- Farkındalık
- Azalmış bilinç durumları
- Koma
- Nedenler
- Koma değerlendirmesi
- Prognoz ve tedavi
- Sonuçlar
- Referanslar
Terimi, bilinç bozukluğu bilinç (uyku hali, sersemlik, koma, vs.) seviyesindeki bir değişikliği ve (dikkat korunmasında zamansal ya da uzamsal yönelim bozukluğu, ya da zorlukla) bilinç içeriğinde bir değişikliğe işaret eder.
Rakamlarla, ciddi beyin hasarı yaşayan bireylerin% 30 ila% 40'ında bilinç bozuklukları var. Bu değişikliklerin nedenleri çok çeşitli olabilir ve özellikle beyin sapında veya talamus ve asosiasyon korteksi gibi ilgili yapılarda fokal veya diffüz seviyedeki lezyonlardan kaynaklanabilir (Más-Sesé et al., 2015).
Son zamanlarda yapılan çalışmalar vasküler yaralanmalardan sonra bu tip rahatsızlığı olan hasta sayısında önemli bir artış olduğunu göstermektedir. Bunun nedeni, ciddi kafa yaralanmalarıyla meydana gelen trafik kazalarının sayısındaki büyük azalmadır.
Genel olarak, rakamlar çalışmalar arasında farklılık gösterme eğilimindedir; vasküler kaynaklı vakaların% 44'ü ve travmatik kökenli vakaların% 72'si (Más-Sesé ve diğerleri, 2015).
Bu tür değişikliklerin yaşanması ciddi bir tıbbi acil durumu temsil eder. Geri dönüşü olmayan yaralanmaları ve hatta kişinin ölümünü tetiklemelerini önlemek için doğru bir teşhis ve tedavi şarttır (Puerto-Gala ve diğerleri, 2012)
Farkındalık
Bilinç terimi, bir bireyin kendisi ve çevresi hakkında bilgi sahibi olduğu durum olarak tanımlanmaktadır (Puerto-Gala ve diğerleri, 2012). Bununla birlikte, bilinçte, uyarılma ve farkındalık terimleri, tanımında esastır.

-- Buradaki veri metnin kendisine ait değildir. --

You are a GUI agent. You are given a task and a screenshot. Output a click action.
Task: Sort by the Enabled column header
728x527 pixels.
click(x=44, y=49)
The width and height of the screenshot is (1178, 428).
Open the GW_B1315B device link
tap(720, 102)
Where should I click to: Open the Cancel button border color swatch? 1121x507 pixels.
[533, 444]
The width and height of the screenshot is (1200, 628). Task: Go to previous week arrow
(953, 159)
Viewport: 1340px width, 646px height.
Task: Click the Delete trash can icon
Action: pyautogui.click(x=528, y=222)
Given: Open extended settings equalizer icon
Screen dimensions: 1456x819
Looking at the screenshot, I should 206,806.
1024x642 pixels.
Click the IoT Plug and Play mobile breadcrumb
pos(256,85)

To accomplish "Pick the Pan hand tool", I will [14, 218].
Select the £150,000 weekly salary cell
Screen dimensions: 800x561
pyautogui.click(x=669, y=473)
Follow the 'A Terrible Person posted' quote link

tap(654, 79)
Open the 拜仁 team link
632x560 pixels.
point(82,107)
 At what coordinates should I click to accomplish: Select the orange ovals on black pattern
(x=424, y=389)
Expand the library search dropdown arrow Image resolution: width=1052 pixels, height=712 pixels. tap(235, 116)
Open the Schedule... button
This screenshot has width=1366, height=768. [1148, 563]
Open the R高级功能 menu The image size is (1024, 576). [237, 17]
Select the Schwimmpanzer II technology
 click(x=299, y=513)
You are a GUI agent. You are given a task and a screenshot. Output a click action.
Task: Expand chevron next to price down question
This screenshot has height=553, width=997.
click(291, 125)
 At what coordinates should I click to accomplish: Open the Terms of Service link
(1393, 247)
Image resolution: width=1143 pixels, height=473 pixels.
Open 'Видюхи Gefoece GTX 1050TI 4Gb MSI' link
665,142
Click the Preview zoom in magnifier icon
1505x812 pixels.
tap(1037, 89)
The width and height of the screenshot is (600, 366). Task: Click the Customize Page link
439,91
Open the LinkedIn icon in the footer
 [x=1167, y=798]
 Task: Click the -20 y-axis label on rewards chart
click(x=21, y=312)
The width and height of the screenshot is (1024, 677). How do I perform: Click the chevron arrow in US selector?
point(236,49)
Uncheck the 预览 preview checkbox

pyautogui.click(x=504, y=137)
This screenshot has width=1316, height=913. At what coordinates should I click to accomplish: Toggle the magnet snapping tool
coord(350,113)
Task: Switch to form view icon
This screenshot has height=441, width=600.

- Uyarılma : Uyanıklık düzeyini "farkında olma" olarak ifade eder ve uyanık olma ve uyku-uyanıklık ritmini düzenleme yeteneğini sürdürmekten sorumludur (Más-Sesé ve diğerleri, 2015).
- Farkındalık : "farkında olma" olarak uyanıklık düzeyine atıfta bulunur ve çevreden gelen uyaranları tespit etme ve bunlardan ve kendimizden haberdar olma yeteneğimizi ifade eder (Más-Sesé et al., 2015).
Bilincin değişmesine atıfta bulunduğumuzda, hem aktivasyon veya uyanıklık düzeyine hem de içsel ile etkileşime girme kapasitesine başvurabiliriz.
Bu nedenle, bir birey, sanrısal fikirler olsun veya olmasın, bir seviye değişikliği gösterebilir ve bir uyuşukluk, uyuşukluk veya koma durumu gösterebilir veya bir yönelim bozukluğuna yol açan bir içerik değişikliği gösterebilir (De Castro, 2008).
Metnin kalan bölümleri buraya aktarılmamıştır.